Extract all data as written.

-------- Provided material

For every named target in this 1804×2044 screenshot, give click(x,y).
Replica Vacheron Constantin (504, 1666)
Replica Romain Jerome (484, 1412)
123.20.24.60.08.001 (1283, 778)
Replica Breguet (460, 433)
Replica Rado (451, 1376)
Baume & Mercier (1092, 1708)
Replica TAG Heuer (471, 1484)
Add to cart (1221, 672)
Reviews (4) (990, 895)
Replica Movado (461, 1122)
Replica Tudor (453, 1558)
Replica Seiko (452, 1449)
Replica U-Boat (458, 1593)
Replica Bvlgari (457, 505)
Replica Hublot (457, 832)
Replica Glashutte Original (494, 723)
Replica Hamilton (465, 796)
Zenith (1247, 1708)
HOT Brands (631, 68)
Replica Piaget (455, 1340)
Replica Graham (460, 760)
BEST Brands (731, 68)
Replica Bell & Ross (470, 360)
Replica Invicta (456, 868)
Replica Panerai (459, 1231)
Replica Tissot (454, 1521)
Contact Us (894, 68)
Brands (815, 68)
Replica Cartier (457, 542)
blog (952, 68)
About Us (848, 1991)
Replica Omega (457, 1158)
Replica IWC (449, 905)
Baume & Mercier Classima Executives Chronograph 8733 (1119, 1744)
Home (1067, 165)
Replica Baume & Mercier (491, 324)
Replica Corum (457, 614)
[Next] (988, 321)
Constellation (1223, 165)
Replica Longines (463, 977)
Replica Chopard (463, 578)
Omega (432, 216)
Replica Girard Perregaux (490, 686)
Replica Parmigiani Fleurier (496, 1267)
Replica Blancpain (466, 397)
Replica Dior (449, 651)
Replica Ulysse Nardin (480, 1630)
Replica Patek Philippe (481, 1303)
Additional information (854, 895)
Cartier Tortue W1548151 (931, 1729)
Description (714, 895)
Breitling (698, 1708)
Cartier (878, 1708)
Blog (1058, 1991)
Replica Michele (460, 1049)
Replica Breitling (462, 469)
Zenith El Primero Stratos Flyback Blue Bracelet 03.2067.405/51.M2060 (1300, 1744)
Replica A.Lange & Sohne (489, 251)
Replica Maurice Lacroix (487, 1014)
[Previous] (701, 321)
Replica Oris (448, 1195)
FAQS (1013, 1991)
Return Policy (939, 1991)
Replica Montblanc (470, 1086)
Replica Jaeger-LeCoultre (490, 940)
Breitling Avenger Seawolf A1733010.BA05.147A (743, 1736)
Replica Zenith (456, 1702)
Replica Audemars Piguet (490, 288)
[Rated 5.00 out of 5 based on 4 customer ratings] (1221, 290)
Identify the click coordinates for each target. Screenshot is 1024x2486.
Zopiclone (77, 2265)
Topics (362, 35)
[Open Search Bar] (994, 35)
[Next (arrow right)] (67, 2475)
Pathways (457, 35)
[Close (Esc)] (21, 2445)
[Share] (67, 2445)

----------------

Answer to the exercise
For every named target in this 1804×2044 screenshot, give click(x,y).
Replica Vacheron Constantin (504, 1666)
Replica Romain Jerome (484, 1412)
123.20.24.60.08.001 (1283, 778)
Replica Breguet (460, 433)
Replica Rado (451, 1376)
Baume & Mercier (1092, 1708)
Replica TAG Heuer (471, 1484)
Add to cart (1221, 672)
Reviews (4) (990, 895)
Replica Movado (461, 1122)
Replica Tudor (453, 1558)
Replica Seiko (452, 1449)
Replica U-Boat (458, 1593)
Replica Bvlgari (457, 505)
Replica Hublot (457, 832)
Replica Glashutte Original (494, 723)
Replica Hamilton (465, 796)
Zenith (1247, 1708)
HOT Brands (631, 68)
Replica Piaget (455, 1340)
Replica Graham (460, 760)
BEST Brands (731, 68)
Replica Bell & Ross (470, 360)
Replica Invicta (456, 868)
Replica Panerai (459, 1231)
Replica Tissot (454, 1521)
Contact Us (894, 68)
Brands (815, 68)
Replica Cartier (457, 542)
blog (952, 68)
About Us (848, 1991)
Replica Omega (457, 1158)
Replica IWC (449, 905)
Baume & Mercier Classima Executives Chronograph 8733 (1119, 1744)
Home (1067, 165)
Replica Baume & Mercier (491, 324)
Replica Corum (457, 614)
[Next] (988, 321)
Constellation (1223, 165)
Replica Longines (463, 977)
Replica Chopard (463, 578)
Omega (432, 216)
Replica Girard Perregaux (490, 686)
Replica Parmigiani Fleurier (496, 1267)
Replica Blancpain (466, 397)
Replica Dior (449, 651)
Replica Ulysse Nardin (480, 1630)
Replica Patek Philippe (481, 1303)
Additional information (854, 895)
Cartier Tortue W1548151 (931, 1729)
Description (714, 895)
Breitling (698, 1708)
Cartier (878, 1708)
Blog (1058, 1991)
Replica Michele (460, 1049)
Replica Breitling (462, 469)
Zenith El Primero Stratos Flyback Blue Bracelet 03.2067.405/51.M2060 (1300, 1744)
Replica A.Lange & Sohne (489, 251)
Replica Maurice Lacroix (487, 1014)
[Previous] (701, 321)
Replica Oris (448, 1195)
FAQS (1013, 1991)
Return Policy (939, 1991)
Replica Montblanc (470, 1086)
Replica Jaeger-LeCoultre (490, 940)
Breitling Avenger Seawolf A1733010.BA05.147A (743, 1736)
Replica Zenith (456, 1702)
Replica Audemars Piguet (490, 288)
[Rated 5.00 out of 5 based on 4 customer ratings] (1221, 290)
Identify the click coordinates for each target. Screenshot is 1024x2486.
Zopiclone (77, 2265)
Topics (362, 35)
[Open Search Bar] (994, 35)
[Next (arrow right)] (67, 2475)
Pathways (457, 35)
[Close (Esc)] (21, 2445)
[Share] (67, 2445)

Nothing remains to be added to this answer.